0. 下载驱动
Nvidia 驱动官方主页,可以选择需要下载的驱动版本: - https://www.nvidia.com/download/index.aspx - https://www.nvidia.com/en-gb/drivers/
显卡 T4 11.4
https://www.nvidia.com/download/driverResults.aspx/225022/en-us/
Version: 470.256.02
Release Date: 2024.6.4
Operating System: Linux 64-bit
CUDA Toolkit: 11.4
Language: English (US)
File Size: 260.21 MB
下载地址:https://us.download.nvidia.com/tesla/470.256.02/NVIDIA-Linux-x86_64-470.256.02.run
1. 安装 NVIDIA 驱动
1.1 下载驱动
下载页面:https://www.nvidia.co.uk/Download/driverResults.aspx/188830/en-uk 根据显卡型号和系统版本,选择显卡驱动的版本新。
Version: 510.73.08
Release Date: 2022.5.23
Operating System: Linux 64-bit
CUDA Toolkit: 11.6
Language: English (UK)
File Size: 314.18 MB
1.2 禁用系统默认的驱动
Create the /etc/modprobe.d/blacklist-nouveau.conf
file and add the following information to the file.
blacklist nouveau
options nouveau modeset=0
Re-generate initramfs.
$ sudo dracut --force
然后重启系统:
reboot
参考:https://support.huawei.com/enterprise/en/doc/EDOC1100165479/93fe5683/how-to-disable-the-nouveau-driver-for-different-linux-systems
1.3 安装新的驱动
- 安装 gcc
yum install -y gcc
- 安装
kernel-devel
yum install -y kernel-devel
- 安装驱动 有可能需要指定内核代码的位置,有的系统上驱动脚本可以自己找到,有的系统无法自己找到,必须手动制出来。

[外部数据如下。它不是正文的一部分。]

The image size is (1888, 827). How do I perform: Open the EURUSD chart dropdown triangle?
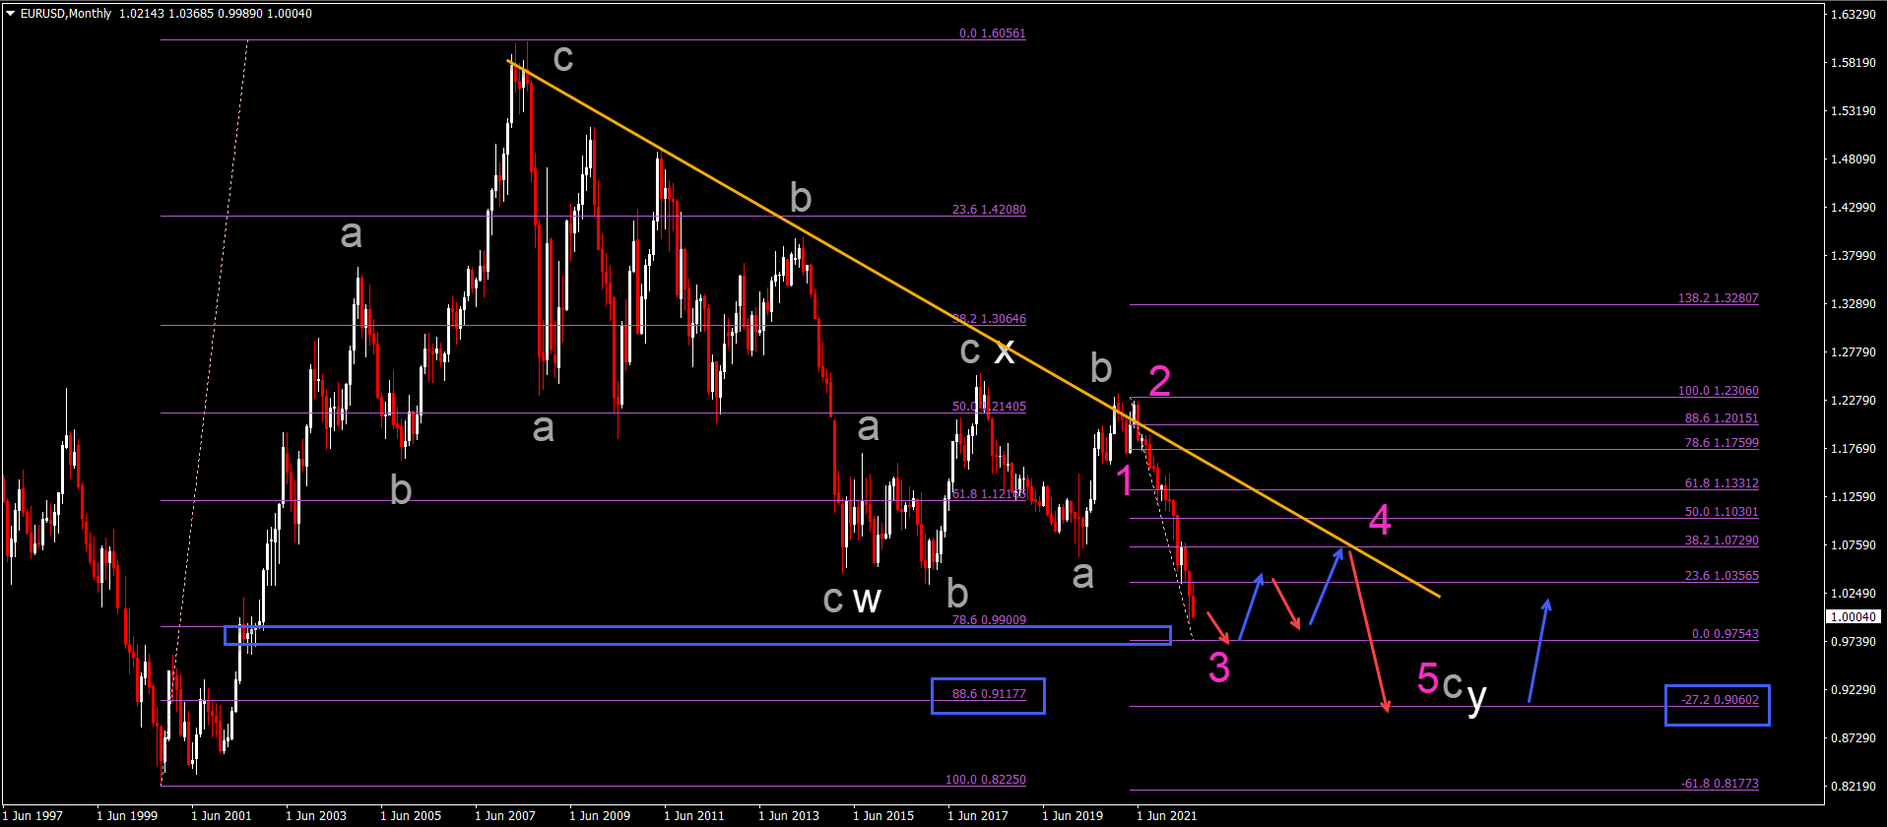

sh NVIDIA-Linux-x86_64-510.73.08.run --kernel-source-path=/usr/src/kernels/3.10.0-1160.66.1.el7.x86_64/
1.4 查看驱动状态
执行命令 nvidia-smi
会列出当前系统中的显卡状态。
$ nvidia-smi
Wed Jun 8 09:26:14 2022
+-----------------------------------------------------------------------------+
| NVIDIA-SMI 510.73.08 Driver Version: 510.73.08 CUDA Version: 11.6 |
|-------------------------------+----------------------+----------------------+
| GPU Name Persistence-M| Bus-Id Disp.A | Volatile Uncorr. ECC |
| Fan Temp Perf Pwr:Usage/Cap| Memory-Usage | GPU-Util Compute M. |
| | | MIG M. |
|===============================+======================+======================|
| 0 Tesla T4 Off | 00000000:65:00.0 Off | 0 |
| N/A 68C P0 33W / 70W | 4036MiB / 15360MiB | 0% Default |
| | | N/A |
+-------------------------------+----------------------+----------------------+
| 1 Tesla T4 Off | 00000000:66:00.0 Off | 0 |
| N/A 60C P0 30W / 70W | 0MiB / 15360MiB | 6% Default |
| | | N/A |
+-------------------------------+----------------------+----------------------+
2. nvidia-smi 命令的使用
nvidia-smi -L
- 列出当前显卡的 UUID
$ nvidia-smi -L
GPU 0: Tesla T4 (UUID: GPU-b0a15bb5-8865-71d6-dcc5-5bd333c0e6ab)
GPU 1: Tesla T4 (UUID: GPU-685d0312-46ee-10cc-f380-78efdb9d78a1)